**ASSIGNED TASK**
Each record listed below is to be output exactly as written.

Stored data
════

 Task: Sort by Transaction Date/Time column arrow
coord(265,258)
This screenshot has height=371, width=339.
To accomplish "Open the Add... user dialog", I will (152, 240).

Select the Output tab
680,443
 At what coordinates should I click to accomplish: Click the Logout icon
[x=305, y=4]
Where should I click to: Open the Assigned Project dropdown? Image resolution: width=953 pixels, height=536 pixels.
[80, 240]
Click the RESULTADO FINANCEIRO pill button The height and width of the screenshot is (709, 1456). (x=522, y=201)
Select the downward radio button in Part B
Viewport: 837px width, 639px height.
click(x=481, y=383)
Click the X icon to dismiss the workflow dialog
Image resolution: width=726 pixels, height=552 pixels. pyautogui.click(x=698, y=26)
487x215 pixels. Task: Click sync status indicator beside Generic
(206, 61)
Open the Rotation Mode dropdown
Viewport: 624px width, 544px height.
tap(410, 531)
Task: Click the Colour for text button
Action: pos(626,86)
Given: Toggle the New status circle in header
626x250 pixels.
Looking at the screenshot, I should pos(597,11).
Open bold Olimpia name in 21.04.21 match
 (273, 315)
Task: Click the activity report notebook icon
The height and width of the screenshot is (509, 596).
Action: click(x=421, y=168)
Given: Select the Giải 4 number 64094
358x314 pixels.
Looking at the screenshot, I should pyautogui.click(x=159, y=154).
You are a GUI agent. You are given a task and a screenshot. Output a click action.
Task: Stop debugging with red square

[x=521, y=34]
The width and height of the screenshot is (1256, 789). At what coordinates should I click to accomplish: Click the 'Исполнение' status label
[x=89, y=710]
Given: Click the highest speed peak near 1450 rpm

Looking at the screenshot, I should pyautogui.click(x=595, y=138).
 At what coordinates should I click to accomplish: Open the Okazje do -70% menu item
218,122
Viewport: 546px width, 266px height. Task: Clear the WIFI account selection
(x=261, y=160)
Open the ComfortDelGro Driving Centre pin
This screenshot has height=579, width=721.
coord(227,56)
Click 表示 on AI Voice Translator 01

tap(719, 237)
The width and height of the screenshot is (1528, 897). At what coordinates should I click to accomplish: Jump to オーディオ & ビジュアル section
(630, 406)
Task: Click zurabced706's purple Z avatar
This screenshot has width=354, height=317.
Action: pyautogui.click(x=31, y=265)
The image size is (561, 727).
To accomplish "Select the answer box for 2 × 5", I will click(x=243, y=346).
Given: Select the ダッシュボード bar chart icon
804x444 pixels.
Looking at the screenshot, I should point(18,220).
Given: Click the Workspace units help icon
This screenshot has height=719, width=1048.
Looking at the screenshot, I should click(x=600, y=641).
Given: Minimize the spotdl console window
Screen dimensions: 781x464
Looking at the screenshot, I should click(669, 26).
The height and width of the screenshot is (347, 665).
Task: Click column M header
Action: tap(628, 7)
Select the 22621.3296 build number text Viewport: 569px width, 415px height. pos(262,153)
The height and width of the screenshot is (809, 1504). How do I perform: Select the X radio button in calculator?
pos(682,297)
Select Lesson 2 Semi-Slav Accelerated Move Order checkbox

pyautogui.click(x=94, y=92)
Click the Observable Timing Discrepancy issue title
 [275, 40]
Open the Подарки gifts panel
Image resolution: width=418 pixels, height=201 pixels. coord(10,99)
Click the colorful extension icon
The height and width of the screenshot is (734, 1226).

════

**REPLY TO THE TASK**
 Task: Sort by Transaction Date/Time column arrow
coord(265,258)
This screenshot has height=371, width=339.
To accomplish "Open the Add... user dialog", I will (152, 240).

Select the Output tab
680,443
 At what coordinates should I click to accomplish: Click the Logout icon
[x=305, y=4]
Where should I click to: Open the Assigned Project dropdown? Image resolution: width=953 pixels, height=536 pixels.
[80, 240]
Click the RESULTADO FINANCEIRO pill button The height and width of the screenshot is (709, 1456). (x=522, y=201)
Select the downward radio button in Part B
Viewport: 837px width, 639px height.
click(x=481, y=383)
Click the X icon to dismiss the workflow dialog
Image resolution: width=726 pixels, height=552 pixels. pyautogui.click(x=698, y=26)
487x215 pixels. Task: Click sync status indicator beside Generic
(206, 61)
Open the Rotation Mode dropdown
Viewport: 624px width, 544px height.
tap(410, 531)
Task: Click the Colour for text button
Action: pos(626,86)
Given: Toggle the New status circle in header
626x250 pixels.
Looking at the screenshot, I should pos(597,11).
Open bold Olimpia name in 21.04.21 match
 (273, 315)
Task: Click the activity report notebook icon
The height and width of the screenshot is (509, 596).
Action: click(x=421, y=168)
Given: Select the Giải 4 number 64094
358x314 pixels.
Looking at the screenshot, I should pyautogui.click(x=159, y=154).
You are a GUI agent. You are given a task and a screenshot. Output a click action.
Task: Stop debugging with red square

[x=521, y=34]
The width and height of the screenshot is (1256, 789). At what coordinates should I click to accomplish: Click the 'Исполнение' status label
[x=89, y=710]
Given: Click the highest speed peak near 1450 rpm

Looking at the screenshot, I should pyautogui.click(x=595, y=138).
 At what coordinates should I click to accomplish: Open the Okazje do -70% menu item
218,122
Viewport: 546px width, 266px height. Task: Clear the WIFI account selection
(x=261, y=160)
Open the ComfortDelGro Driving Centre pin
This screenshot has height=579, width=721.
coord(227,56)
Click 表示 on AI Voice Translator 01

tap(719, 237)
The width and height of the screenshot is (1528, 897). At what coordinates should I click to accomplish: Jump to オーディオ & ビジュアル section
(630, 406)
Task: Click zurabced706's purple Z avatar
This screenshot has width=354, height=317.
Action: pyautogui.click(x=31, y=265)
The image size is (561, 727).
To accomplish "Select the answer box for 2 × 5", I will click(x=243, y=346).
Given: Select the ダッシュボード bar chart icon
804x444 pixels.
Looking at the screenshot, I should point(18,220).
Given: Click the Workspace units help icon
This screenshot has height=719, width=1048.
Looking at the screenshot, I should click(x=600, y=641).
Given: Minimize the spotdl console window
Screen dimensions: 781x464
Looking at the screenshot, I should click(669, 26).
The height and width of the screenshot is (347, 665).
Task: Click column M header
Action: tap(628, 7)
Select the 22621.3296 build number text Viewport: 569px width, 415px height. pos(262,153)
The height and width of the screenshot is (809, 1504). How do I perform: Select the X radio button in calculator?
pos(682,297)
Select Lesson 2 Semi-Slav Accelerated Move Order checkbox

pyautogui.click(x=94, y=92)
Click the Observable Timing Discrepancy issue title
 [275, 40]
Open the Подарки gifts panel
Image resolution: width=418 pixels, height=201 pixels. coord(10,99)
Click the colorful extension icon
The height and width of the screenshot is (734, 1226).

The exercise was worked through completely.